まず、アルツハイマー型認知症の場合は、エピソードそのものを忘れます。
別の部屋に何かを取りに行って、「必要なモノ」を忘れてしまうのは「健忘」です。
認知症の記憶障害は、「何かを取りに行った」ということそのものを忘れて、部屋の片づけを始めてしまう場合などです。
今回は、認知症の記憶障害について説明します。
認知症による記憶障害の種類
認知症による記憶障害は、古いことは覚えているのに新しいことは覚えられないというものです。
認知症の初期では、忘れないようにとメモをしても、そのメモを書いたという事を忘れてしまいます。
進行してくると、一緒に年をとってきた夫(妻)を忘れて、自分の息子(娘)を夫(妻)と思いこむなどもあります。
認知症の記憶障害の種類には、以下のようなものが挙げられます。
- 短期記憶障害・・・さっきのことを忘れてしまう、同じことを短時間のうちに何度も言う
- 見当識障害・・・自分のいる場所が分からない、今がいつなのか分からない
- 失語・・・物の名前が出てこない、伝えたいことと違う言葉が出てくる
- 失認・・・物を見ても何かわからない
- 失行・・・道具の使い方が分からない
認知症の記憶障害の対処方法について
認知症の初期ならば、ヒントを与えたり何をしていたかを思い出させたりと、本人の記憶をとどめるように接してみましょう。

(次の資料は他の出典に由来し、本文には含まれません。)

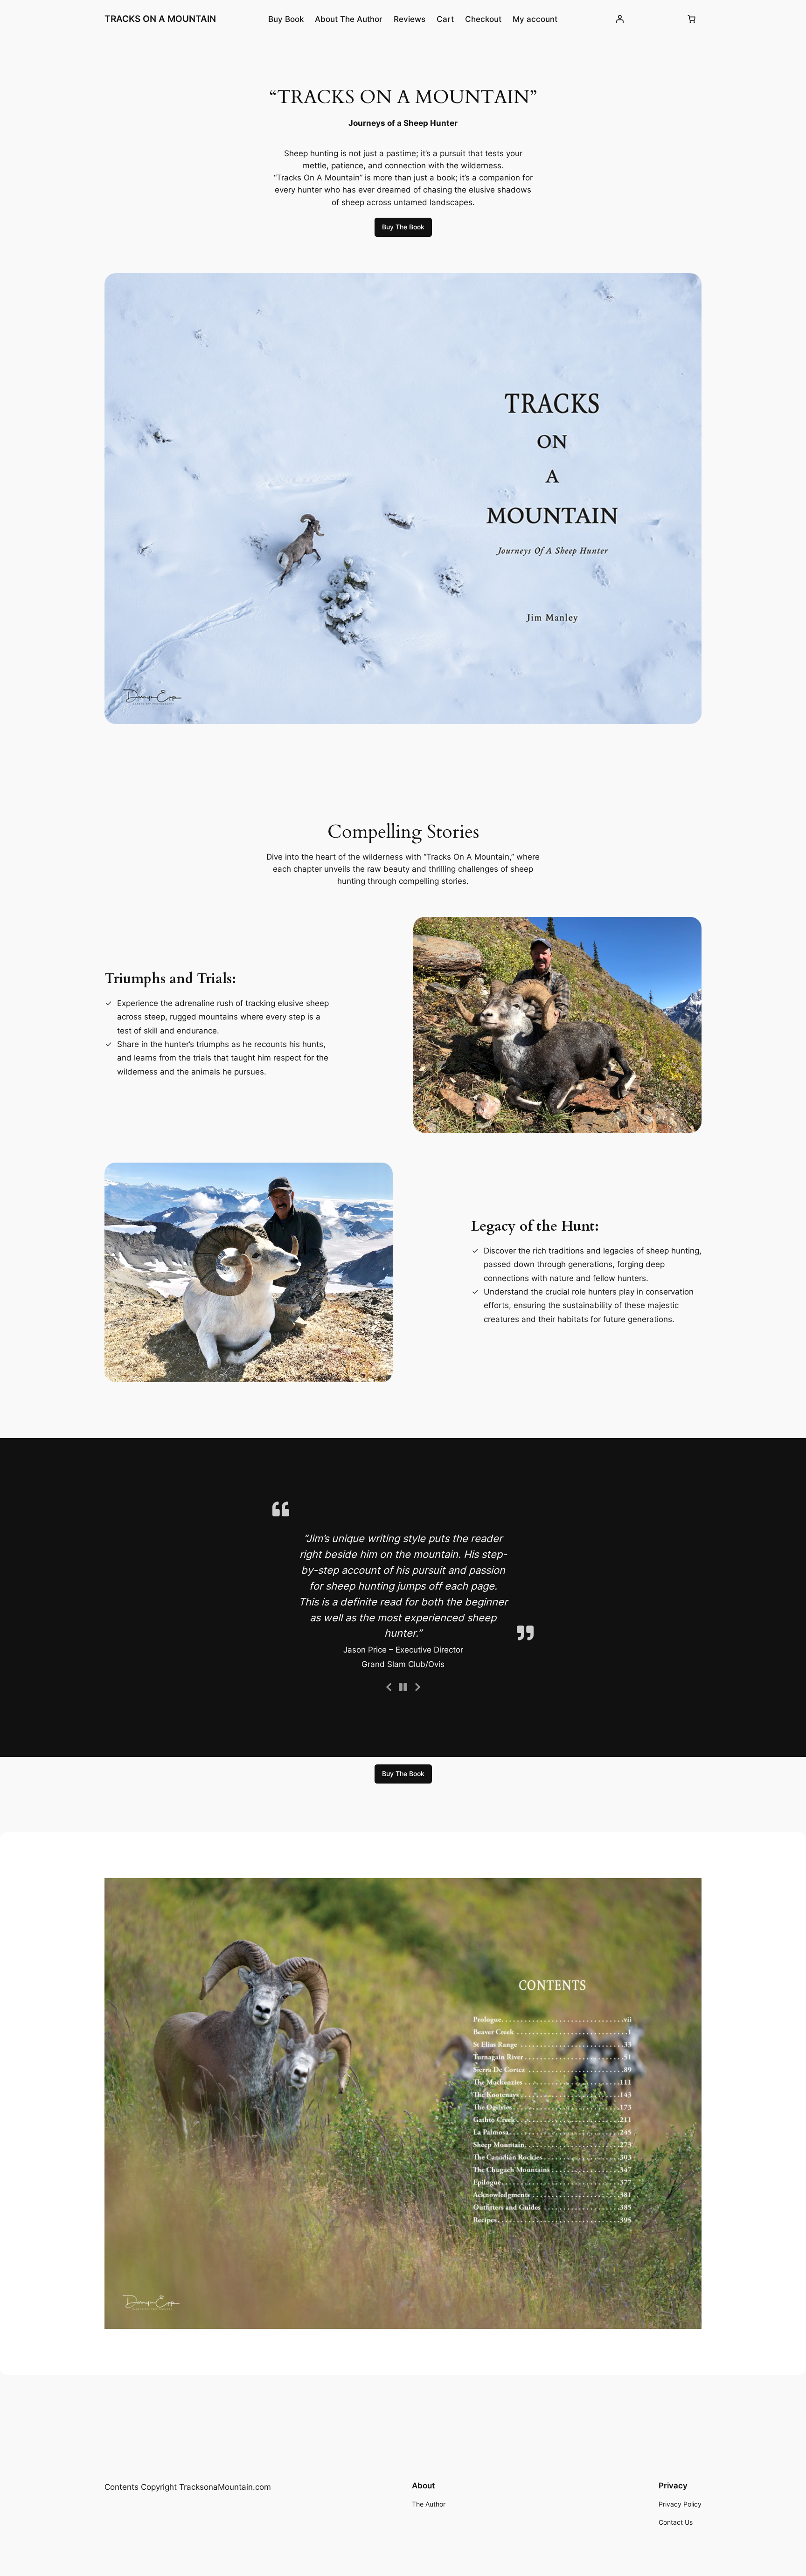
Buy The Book (403, 227)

忘れていることを叱ったり、追いつめるような言い方をしたりすると逆効果です。
家の中で迷うようなら「トイレ」など張り紙をして、認知症の人が困らないようにしましょう。
言葉が出てこない場合は、日常生活のシーンに合わせたイラストや写真を用意するとよいかもしれません。
短時間のうちに何度も同じ質問をするような場合は、認知症の人の不安感の現れかもしれません。
質問の事柄だけを答えるのではなく、笑顔でしっかりと大丈夫と伝えてみてください。